● About this exercise
From the line containing "Click the eagle" down to the line containing "Screen dimensions: 1024x795" in the records below, reproduce every line exactly, ends included, and omit all others.

Start of Information given

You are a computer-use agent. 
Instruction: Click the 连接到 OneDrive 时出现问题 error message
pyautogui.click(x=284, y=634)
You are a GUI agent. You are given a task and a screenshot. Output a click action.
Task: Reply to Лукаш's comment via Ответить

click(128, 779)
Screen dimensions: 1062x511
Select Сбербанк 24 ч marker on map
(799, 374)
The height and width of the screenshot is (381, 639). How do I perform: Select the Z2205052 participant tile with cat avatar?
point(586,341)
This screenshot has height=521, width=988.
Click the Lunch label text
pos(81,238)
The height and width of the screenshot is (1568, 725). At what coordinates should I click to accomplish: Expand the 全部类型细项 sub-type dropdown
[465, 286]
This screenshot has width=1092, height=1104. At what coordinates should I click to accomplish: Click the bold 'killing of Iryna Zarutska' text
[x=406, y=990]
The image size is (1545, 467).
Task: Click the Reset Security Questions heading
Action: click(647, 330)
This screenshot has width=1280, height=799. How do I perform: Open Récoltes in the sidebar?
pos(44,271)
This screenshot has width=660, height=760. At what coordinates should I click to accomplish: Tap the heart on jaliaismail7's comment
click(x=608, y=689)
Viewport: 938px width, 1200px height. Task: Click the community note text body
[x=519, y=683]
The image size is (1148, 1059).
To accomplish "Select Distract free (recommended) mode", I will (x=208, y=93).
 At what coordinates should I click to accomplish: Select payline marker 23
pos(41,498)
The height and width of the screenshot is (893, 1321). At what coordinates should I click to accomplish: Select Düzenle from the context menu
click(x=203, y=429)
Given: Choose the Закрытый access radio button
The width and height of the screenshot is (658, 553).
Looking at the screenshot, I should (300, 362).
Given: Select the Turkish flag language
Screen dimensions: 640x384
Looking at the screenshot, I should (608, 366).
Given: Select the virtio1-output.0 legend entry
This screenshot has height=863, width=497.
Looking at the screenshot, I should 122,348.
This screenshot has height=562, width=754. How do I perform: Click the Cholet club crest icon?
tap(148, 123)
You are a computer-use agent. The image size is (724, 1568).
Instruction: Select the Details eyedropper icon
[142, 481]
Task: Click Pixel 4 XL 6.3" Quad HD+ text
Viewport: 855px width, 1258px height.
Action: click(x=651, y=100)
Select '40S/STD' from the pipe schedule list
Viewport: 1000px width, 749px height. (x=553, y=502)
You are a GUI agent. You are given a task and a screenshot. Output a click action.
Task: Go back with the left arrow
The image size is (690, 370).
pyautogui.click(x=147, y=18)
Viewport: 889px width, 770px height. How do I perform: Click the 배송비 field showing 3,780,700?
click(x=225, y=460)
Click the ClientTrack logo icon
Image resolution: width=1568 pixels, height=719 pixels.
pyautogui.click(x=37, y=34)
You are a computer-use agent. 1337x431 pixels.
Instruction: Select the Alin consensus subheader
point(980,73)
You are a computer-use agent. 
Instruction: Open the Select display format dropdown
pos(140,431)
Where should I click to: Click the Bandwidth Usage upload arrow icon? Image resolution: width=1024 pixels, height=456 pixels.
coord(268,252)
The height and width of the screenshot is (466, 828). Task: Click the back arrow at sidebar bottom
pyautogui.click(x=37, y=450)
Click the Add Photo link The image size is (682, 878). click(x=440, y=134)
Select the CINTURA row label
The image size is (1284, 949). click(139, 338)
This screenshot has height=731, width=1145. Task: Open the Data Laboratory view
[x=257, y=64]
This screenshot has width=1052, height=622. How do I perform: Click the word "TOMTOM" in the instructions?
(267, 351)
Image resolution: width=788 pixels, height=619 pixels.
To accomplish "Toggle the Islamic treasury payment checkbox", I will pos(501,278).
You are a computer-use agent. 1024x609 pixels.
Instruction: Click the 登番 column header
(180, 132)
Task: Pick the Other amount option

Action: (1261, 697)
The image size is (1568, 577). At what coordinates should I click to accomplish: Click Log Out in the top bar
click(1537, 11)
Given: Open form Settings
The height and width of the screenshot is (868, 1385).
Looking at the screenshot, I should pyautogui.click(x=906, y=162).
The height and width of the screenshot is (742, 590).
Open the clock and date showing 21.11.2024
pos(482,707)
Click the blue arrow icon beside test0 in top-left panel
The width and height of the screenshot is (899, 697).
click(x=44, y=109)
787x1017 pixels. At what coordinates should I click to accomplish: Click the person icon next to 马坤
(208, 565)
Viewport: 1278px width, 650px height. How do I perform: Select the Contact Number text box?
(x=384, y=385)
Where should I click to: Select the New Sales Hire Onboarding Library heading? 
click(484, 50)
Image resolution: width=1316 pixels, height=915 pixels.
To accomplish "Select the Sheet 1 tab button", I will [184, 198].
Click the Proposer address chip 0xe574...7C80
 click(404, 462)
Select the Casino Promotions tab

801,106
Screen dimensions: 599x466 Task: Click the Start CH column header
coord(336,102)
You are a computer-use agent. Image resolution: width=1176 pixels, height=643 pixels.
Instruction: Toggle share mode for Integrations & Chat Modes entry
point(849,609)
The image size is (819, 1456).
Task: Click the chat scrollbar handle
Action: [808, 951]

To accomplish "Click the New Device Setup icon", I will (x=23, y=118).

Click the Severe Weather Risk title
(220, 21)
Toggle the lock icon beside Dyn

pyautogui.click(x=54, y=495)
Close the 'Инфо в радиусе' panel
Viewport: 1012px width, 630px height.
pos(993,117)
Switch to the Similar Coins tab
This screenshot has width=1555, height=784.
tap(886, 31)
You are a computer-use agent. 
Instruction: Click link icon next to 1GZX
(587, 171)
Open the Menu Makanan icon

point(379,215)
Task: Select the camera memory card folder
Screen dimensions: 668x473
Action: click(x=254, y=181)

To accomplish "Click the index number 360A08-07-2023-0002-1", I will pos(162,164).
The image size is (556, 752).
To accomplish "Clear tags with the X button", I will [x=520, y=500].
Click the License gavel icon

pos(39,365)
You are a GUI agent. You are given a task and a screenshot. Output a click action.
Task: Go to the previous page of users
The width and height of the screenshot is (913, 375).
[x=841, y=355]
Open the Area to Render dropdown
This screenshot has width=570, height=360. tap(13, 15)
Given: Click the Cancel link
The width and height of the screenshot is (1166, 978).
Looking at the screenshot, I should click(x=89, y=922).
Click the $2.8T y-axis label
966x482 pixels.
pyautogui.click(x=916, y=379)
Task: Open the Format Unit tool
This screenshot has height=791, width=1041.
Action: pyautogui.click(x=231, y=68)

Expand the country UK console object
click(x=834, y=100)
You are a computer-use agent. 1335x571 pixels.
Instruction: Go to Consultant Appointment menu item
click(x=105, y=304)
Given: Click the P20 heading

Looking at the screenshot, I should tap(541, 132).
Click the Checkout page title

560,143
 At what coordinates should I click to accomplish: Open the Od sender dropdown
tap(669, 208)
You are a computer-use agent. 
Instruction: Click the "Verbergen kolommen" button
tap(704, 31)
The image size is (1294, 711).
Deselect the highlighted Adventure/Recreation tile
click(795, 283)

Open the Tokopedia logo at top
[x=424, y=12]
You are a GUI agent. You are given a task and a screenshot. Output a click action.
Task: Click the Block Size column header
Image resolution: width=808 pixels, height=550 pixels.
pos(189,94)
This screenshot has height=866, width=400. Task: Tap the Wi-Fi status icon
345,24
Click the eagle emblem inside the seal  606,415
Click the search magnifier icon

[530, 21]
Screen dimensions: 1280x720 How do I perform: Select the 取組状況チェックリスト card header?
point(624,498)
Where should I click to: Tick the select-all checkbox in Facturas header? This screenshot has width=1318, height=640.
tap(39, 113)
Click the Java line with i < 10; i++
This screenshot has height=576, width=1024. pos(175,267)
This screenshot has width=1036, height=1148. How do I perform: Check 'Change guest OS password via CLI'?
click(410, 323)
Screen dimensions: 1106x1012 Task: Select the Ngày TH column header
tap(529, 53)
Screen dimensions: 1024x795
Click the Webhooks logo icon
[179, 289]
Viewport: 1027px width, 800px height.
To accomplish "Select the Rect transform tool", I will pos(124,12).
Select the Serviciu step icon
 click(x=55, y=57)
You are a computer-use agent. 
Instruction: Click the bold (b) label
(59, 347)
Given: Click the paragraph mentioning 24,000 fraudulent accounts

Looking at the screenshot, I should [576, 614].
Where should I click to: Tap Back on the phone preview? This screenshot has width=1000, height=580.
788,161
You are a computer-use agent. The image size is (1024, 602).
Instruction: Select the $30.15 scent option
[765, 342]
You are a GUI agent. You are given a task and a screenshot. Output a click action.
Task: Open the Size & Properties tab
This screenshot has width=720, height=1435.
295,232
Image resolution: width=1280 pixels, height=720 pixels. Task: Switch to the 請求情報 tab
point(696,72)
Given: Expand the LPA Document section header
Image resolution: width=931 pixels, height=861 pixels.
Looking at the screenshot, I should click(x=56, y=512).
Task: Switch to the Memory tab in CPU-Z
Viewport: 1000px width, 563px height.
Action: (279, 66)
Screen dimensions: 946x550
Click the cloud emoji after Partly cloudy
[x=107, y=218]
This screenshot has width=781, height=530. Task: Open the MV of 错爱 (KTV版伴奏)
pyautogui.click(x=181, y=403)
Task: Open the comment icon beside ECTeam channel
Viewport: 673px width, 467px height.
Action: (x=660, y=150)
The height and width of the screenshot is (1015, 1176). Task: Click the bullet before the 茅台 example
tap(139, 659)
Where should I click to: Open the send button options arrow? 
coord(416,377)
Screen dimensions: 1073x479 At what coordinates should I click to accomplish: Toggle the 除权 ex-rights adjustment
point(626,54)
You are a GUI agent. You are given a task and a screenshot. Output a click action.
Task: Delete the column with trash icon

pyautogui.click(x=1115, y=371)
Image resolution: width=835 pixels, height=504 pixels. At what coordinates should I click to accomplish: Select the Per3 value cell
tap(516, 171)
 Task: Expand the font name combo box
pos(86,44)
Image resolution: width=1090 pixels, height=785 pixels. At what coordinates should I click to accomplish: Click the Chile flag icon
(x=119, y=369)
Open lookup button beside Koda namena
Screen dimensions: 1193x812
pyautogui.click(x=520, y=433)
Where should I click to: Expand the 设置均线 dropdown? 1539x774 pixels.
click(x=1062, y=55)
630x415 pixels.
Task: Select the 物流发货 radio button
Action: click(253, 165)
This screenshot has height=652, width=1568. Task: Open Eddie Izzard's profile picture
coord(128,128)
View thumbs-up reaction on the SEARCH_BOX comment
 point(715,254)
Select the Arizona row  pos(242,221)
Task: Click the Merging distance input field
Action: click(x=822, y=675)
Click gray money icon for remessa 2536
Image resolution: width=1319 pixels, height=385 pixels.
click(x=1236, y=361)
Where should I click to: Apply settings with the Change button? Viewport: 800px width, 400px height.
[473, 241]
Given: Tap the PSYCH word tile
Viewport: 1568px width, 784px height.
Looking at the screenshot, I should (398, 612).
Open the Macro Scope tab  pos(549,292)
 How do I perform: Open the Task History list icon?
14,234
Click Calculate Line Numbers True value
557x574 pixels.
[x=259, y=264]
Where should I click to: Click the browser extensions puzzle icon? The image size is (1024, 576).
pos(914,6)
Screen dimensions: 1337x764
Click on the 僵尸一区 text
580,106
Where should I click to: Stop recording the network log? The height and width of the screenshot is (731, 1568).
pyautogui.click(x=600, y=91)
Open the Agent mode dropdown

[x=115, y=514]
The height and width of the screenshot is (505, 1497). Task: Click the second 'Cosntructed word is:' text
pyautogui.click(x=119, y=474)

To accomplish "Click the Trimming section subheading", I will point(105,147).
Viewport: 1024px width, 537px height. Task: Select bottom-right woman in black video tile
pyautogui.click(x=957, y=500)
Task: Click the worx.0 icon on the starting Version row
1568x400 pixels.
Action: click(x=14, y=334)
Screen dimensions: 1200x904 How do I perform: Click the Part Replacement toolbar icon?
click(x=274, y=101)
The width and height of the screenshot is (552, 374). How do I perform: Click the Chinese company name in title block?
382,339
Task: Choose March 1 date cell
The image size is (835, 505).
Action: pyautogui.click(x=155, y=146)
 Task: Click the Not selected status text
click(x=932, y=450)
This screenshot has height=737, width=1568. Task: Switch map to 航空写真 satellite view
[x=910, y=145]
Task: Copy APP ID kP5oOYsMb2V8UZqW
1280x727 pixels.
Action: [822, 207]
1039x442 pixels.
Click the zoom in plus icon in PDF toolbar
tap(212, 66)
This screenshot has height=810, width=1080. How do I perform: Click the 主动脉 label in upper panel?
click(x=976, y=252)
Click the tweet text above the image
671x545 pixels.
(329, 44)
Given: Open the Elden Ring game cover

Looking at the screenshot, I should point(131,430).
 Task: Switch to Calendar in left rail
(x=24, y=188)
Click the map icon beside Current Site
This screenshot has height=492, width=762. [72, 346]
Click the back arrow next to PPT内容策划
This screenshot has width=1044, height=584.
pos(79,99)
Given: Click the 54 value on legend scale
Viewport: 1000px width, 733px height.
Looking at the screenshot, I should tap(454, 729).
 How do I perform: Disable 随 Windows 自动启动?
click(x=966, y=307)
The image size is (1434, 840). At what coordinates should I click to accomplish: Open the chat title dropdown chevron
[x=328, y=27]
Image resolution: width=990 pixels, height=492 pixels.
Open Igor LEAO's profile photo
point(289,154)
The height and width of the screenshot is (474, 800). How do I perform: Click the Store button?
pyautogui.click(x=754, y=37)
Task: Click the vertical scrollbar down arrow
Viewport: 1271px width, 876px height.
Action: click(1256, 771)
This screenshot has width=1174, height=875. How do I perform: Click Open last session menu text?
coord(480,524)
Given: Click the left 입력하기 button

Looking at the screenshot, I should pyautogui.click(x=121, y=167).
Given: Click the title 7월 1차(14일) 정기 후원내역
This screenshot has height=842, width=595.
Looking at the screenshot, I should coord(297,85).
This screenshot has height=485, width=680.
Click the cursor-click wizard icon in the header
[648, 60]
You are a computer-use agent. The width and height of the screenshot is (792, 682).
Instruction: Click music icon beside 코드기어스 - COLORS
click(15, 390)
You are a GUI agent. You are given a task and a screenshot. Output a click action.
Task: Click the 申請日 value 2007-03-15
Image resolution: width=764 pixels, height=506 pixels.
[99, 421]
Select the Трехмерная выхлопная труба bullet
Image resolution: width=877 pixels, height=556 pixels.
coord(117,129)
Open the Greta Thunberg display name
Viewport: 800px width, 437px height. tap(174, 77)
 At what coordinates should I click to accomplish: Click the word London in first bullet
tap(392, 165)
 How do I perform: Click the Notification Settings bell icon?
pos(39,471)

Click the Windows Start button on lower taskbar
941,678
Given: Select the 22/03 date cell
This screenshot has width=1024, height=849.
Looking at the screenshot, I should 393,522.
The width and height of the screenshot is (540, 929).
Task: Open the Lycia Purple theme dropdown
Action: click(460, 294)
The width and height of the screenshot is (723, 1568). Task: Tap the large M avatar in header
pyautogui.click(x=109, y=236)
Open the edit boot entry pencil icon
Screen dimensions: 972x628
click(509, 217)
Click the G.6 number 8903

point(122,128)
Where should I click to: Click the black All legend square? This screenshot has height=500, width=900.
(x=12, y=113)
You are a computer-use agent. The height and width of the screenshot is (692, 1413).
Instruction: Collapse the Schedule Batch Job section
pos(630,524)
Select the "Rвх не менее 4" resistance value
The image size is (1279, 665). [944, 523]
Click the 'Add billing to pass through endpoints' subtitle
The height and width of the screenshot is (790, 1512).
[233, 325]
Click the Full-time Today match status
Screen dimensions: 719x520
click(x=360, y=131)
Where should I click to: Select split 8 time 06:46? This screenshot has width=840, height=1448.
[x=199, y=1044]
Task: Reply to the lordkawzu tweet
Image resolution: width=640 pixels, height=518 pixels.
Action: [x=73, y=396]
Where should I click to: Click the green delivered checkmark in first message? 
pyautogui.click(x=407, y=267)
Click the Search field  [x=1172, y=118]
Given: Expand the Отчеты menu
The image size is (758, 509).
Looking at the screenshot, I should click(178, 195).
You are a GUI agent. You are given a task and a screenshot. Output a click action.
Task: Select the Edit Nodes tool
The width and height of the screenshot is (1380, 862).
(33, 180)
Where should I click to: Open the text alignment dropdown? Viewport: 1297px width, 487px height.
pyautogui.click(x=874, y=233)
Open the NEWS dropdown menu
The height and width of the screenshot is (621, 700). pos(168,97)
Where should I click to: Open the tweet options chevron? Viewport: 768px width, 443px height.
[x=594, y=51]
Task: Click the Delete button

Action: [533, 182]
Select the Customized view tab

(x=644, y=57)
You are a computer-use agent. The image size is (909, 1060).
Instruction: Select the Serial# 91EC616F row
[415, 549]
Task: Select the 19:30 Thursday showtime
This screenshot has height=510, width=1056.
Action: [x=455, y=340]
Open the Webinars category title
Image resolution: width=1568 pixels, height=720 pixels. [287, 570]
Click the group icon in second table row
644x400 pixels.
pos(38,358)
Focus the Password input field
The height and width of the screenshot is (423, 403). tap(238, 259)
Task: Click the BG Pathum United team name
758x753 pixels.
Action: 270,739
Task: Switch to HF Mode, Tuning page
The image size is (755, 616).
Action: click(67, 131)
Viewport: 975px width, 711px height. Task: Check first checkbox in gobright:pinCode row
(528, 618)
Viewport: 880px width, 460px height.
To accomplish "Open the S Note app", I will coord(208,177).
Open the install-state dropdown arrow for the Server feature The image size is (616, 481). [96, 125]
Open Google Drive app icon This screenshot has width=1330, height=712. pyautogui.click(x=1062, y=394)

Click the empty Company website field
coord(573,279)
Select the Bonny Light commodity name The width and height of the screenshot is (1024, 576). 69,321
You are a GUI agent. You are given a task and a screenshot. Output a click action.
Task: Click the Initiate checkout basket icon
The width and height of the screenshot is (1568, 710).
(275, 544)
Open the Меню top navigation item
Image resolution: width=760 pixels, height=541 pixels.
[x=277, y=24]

End of Information given

● Exercise result
Click the eagle emblem inside the seal  606,415
Click the search magnifier icon

[530, 21]
Screen dimensions: 1280x720 How do I perform: Select the 取組状況チェックリスト card header?
point(624,498)
Where should I click to: Tick the select-all checkbox in Facturas header? This screenshot has width=1318, height=640.
tap(39, 113)
Click the Java line with i < 10; i++
This screenshot has height=576, width=1024. pos(175,267)
This screenshot has width=1036, height=1148. How do I perform: Check 'Change guest OS password via CLI'?
click(410, 323)
Screen dimensions: 1106x1012 Task: Select the Ngày TH column header
tap(529, 53)
Screen dimensions: 1024x795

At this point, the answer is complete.